## Given problem 1
Duplicate the entries from their first line through the line containing "[x=89, y=322]", including both of those lines.

## Quoted text
==============================

Single by Let Loose

from the album Let Loose
- B-side: "Cardboard City"; "Start a New Day";
- Released: 12 April 1993
- Studio: Moody (London, England)
- Genre: Pop rock
- Length: 4:19
- Label: Vertigo (1993); Mercury (1994);
- Songwriter: Richie Wermerling
- Producer: Nicky Graham

Let Loose singles chronology
|  | "Crazy for You" (1993) | "The Way I Wanna Be" (1993) |

= Crazy for You (Let Loose song) =

1993 single by Let Loose

"Crazy for You" is a song by British pop music trio Let Loose, released in April 1993 by Vertigo Records as their debut single from their self-titled album (1994). The song was written by Richie Wermerling and produced by Nicky Graham. The original 1993 release reached No. 44 in the United Kingdom and debuted at number 157 in Australia. In June 1994, "Crazy for You" was re-issued in the UK by Mercury Records and attained a new peak of No. 2 on the UK Singles Chart. It became the UK's eighth-best-selling single of 1994 and was nominated in the category for Best Single at the 1995 Smash Hits Awards.

Speaking to Digital Spy in 2009, Wermerling said of the song and its success: "I wrote the song myself and knew it was a bit prettier than some of my other ones, but I didn't think it would pick up as much as it did. It was around for months and even I had to turn off the radio after a while. I'm pleased though as it still pays for the bacon in the morning now!"

==============================

## Given problem 2
According to the text about the Let Loose song "Crazy for You," which record label re-issued the song in the UK in June 1994?

## Records to use
==============================

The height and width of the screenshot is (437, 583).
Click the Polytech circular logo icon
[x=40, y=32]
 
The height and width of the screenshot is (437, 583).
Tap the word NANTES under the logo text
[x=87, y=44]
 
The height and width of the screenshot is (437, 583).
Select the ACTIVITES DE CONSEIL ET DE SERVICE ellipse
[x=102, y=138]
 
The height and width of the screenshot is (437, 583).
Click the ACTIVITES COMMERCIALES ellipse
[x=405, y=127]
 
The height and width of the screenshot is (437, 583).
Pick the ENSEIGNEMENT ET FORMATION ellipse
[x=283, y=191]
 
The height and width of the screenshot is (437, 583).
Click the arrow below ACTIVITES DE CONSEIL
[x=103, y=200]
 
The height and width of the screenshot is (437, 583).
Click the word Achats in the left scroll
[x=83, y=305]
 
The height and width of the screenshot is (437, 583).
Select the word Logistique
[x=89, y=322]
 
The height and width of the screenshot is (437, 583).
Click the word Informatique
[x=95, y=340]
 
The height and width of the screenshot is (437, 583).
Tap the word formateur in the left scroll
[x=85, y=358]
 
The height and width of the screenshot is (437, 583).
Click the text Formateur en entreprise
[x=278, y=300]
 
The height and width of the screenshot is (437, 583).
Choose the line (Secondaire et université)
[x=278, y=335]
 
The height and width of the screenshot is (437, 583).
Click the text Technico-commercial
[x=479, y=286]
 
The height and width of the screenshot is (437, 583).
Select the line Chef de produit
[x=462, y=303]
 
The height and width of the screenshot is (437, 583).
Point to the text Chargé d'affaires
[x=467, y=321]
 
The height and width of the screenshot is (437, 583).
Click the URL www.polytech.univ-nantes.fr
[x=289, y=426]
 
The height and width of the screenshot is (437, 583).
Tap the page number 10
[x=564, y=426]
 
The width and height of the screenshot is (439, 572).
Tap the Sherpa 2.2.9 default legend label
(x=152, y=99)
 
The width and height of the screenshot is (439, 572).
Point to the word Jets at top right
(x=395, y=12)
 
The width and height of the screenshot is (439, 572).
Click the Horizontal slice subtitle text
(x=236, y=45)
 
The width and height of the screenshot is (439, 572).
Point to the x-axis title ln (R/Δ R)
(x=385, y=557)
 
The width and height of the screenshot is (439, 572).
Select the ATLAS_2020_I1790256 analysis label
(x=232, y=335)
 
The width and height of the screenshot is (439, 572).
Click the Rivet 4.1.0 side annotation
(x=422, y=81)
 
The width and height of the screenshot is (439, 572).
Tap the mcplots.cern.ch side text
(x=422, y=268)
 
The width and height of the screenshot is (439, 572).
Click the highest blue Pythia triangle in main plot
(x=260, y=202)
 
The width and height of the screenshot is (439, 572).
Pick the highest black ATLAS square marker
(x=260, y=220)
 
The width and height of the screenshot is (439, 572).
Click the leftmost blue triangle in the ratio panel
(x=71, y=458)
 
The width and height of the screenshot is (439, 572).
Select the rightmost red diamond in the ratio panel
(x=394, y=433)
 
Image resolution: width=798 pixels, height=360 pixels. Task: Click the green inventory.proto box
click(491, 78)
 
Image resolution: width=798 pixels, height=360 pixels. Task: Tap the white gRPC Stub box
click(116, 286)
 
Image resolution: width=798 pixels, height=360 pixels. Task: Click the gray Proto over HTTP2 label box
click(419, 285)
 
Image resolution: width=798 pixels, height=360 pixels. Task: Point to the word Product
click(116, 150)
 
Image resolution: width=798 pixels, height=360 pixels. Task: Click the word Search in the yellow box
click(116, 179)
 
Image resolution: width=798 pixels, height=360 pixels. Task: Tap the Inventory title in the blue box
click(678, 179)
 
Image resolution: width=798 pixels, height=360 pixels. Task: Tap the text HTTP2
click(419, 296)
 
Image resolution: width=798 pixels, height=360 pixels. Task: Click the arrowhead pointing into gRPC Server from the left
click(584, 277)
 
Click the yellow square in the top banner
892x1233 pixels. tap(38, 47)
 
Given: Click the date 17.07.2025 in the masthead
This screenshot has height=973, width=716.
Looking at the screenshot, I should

==============================

## Full response 1
The height and width of the screenshot is (437, 583).
Click the Polytech circular logo icon
[x=40, y=32]
 
The height and width of the screenshot is (437, 583).
Tap the word NANTES under the logo text
[x=87, y=44]
 
The height and width of the screenshot is (437, 583).
Select the ACTIVITES DE CONSEIL ET DE SERVICE ellipse
[x=102, y=138]
 
The height and width of the screenshot is (437, 583).
Click the ACTIVITES COMMERCIALES ellipse
[x=405, y=127]
 
The height and width of the screenshot is (437, 583).
Pick the ENSEIGNEMENT ET FORMATION ellipse
[x=283, y=191]
 
The height and width of the screenshot is (437, 583).
Click the arrow below ACTIVITES DE CONSEIL
[x=103, y=200]
 
The height and width of the screenshot is (437, 583).
Click the word Achats in the left scroll
[x=83, y=305]
 
The height and width of the screenshot is (437, 583).
Select the word Logistique
[x=89, y=322]

## Full response 2
Mercury Records